### TEXT UNDER STUDY:
What do a 13 year old genius, melanoma detection and an #allmalepanel have in common?? – they all featured at the IBM Watson Summit, where I spent a sunny mid-winter afternoon this week. A well curated event that featured good food, a large and diverse crowd, varied and interesting speakers and fun activities like virtual reality experiences.
For me the best bit was spending time with friends and colleagues (like Francis Valintine who I spent the lunch break catching up with) engrossed in stimulating conversation about the changing nature of work, the future of education and one of the biggest insights from the day – medical industry disruption.
Tanmay Bakshi – 13 year old coding genius and public speaker
With his own YouTube channel, and long list of accomplishments this amazing kid put the audience to shame with his impact at aged 13 and goals for transforming the lives of others.
Opening with a video on The Cognitive Story – a project where he is collaborating with other coding geniuses and IBM to transform the lives of a severely disabled woman and her parents using Artificial Intelligence (AI), Cognitive Computing, and Neural Networks. The project is mapping signals from her brain and nervous system, applying pattern recognition and overlaying complex code to interpret her intentions or thoughts. Their test subject has no means of communication currently other than subtle movements her parents are intimately connected with and able to interpret. This project could transform the lives of so many and he speaks so very passionately (remembering this kid is 13) about the challenge and impact.
Enhancements Cognitive Computing and AI can bring to the medical industry was a consistent theme of the IBM story. One early stage initiative is Lance O’Sullivan’s virtual medical centre project using image based diagnosis capabilities, currently via manual assessment (GP’s eyeball the images) and soon to be programatically enhanced with the first sift of an image assessed by a cognitive programme.
We also heard from NZ company MoleMap who are already employing technology to detect melanoma – there is a very extensive write up here on the BBC site. I find it fascinating how they trained the model to identify (from an image) whether a mole is worthy further investigation, track how it changes over time and other identifying characteristics the human eye can miss. This volume based programatic detection capability – like Lance O’Sullivan’s virtual medical centre – will materially disrupt the GP industry very soon.

### PROBLEMS TO SOLVE:
(a) Summarize the IBM Watson Summit text in two sentences.
(b) Write a continuation of the IBM Watson Summit text, starting after its final sentence.

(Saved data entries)
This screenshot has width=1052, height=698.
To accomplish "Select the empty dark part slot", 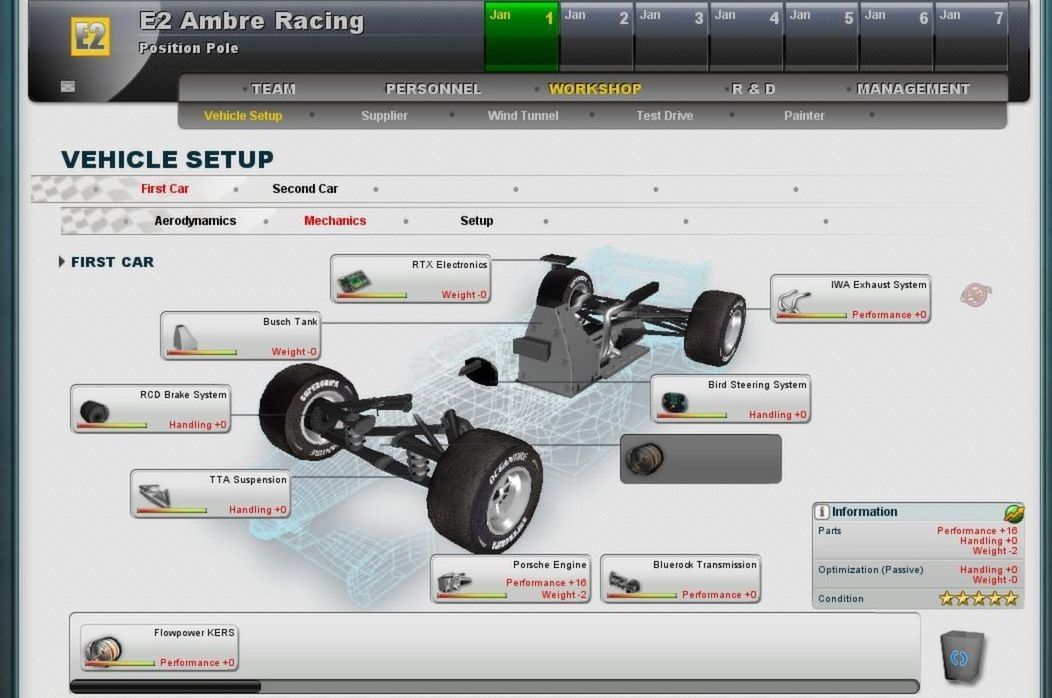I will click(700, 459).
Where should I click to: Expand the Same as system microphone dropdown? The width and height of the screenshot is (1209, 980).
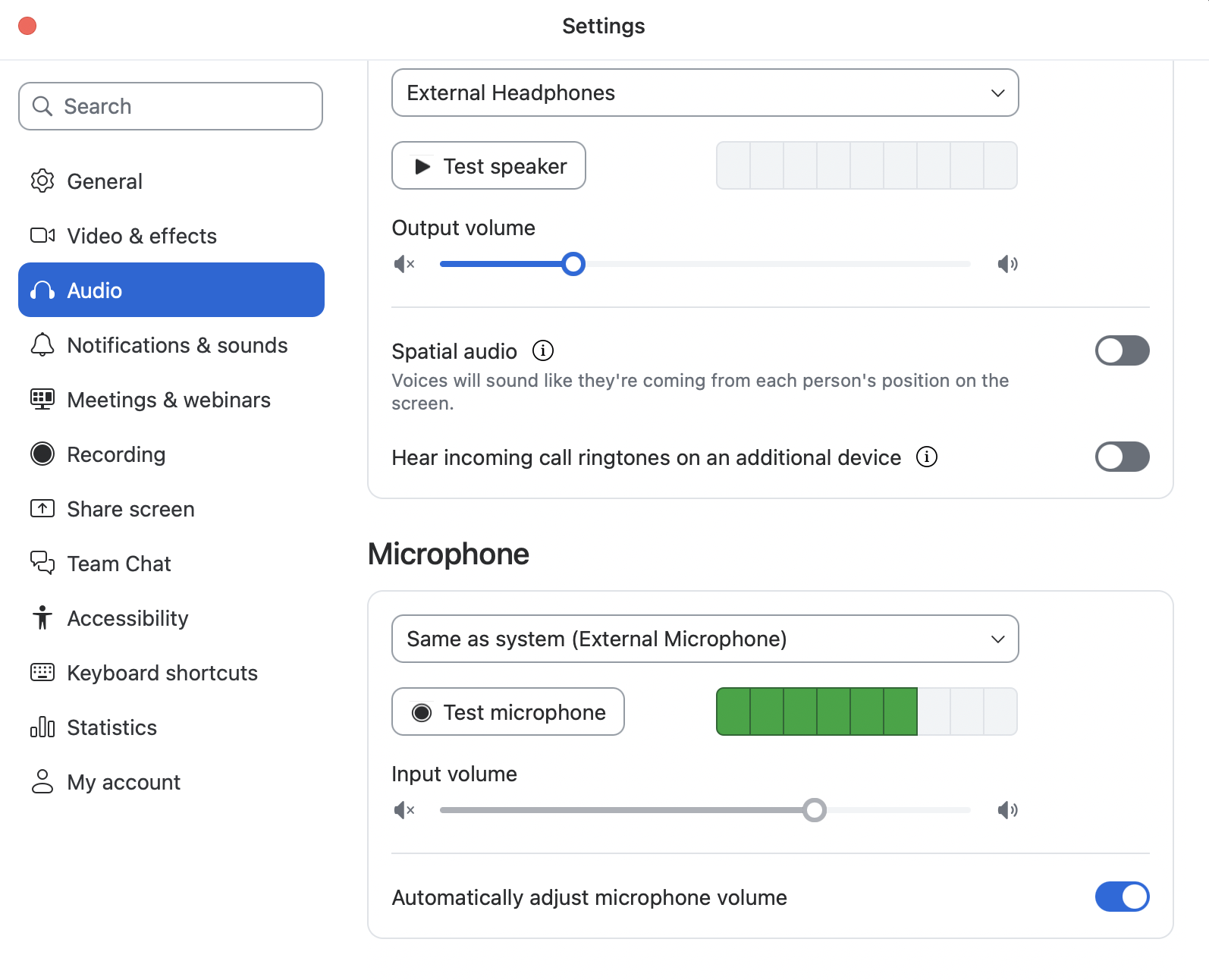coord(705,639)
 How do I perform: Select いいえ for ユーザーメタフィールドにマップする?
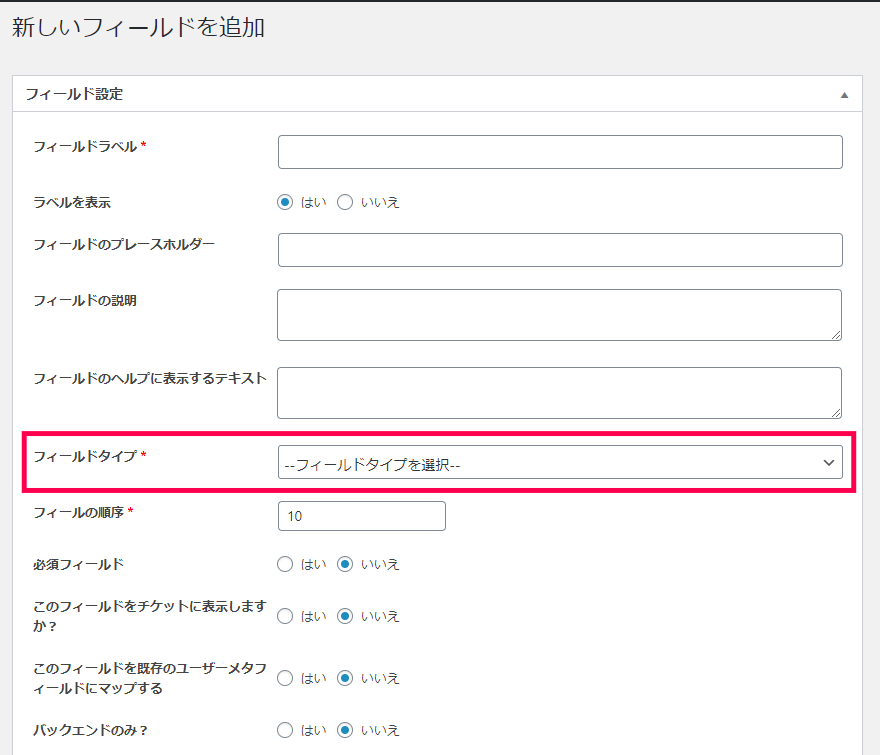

### RESULTS BY TASK:
(a) The writer spent an afternoon at the IBM Watson Summit, a well-curated event with varied speakers, and most enjoyed conversations with friends and colleagues about work, education and disruption in the medical industry. Highlights included 13-year-old Tanmay Bakshi's AI project to interpret the intentions of a severely disabled woman, along with medical uses of cognitive computing such as Lance O'Sullivan's image-based diagnosis project and MoleMap's melanoma detection.

(b)
Awesome as the event was, in the 5 hours of speakers I only saw 2 women on stage. Even before the all male panel there was no mistaking we were at an event designed for the male dominated technology industry – attractive women holding up signs, loud rock music – so it was disappointing IBM were unable to compile a panel of amazing kiwi businesses without one woman involved.
The panel and businesses profiled were impressive with great kiwi export stories, so congratulation to IBM for having great local content. Congrats too on diversity of ethnicity and age. My issue is the lack of women on the agenda was amplified by the presence of only men in the keynote session panel. A company led by one of the most powerful women in the world can do better than this.
AI, Machine Learning, Cognitive
The changing nature of work is on it’s way to your industry and IBM did a good job of trying not to scare us while describing the role their super computing capability Watson will have. This event for me further exposed the disruption the medical industry is starting to realise and how rapidly.
I have written about this emerging capability before so if this space is new for you check out these blogs:
- The buzzword bingo of AI and Machine Learning
- Should we panic about AI and robotics taking away our jobs
- The future of Data Science – Humans need not apply?
Final word for my team who love to rate conferences by the food – the food was excellent, vegan and gluten free options included. Happy sharing, Vic.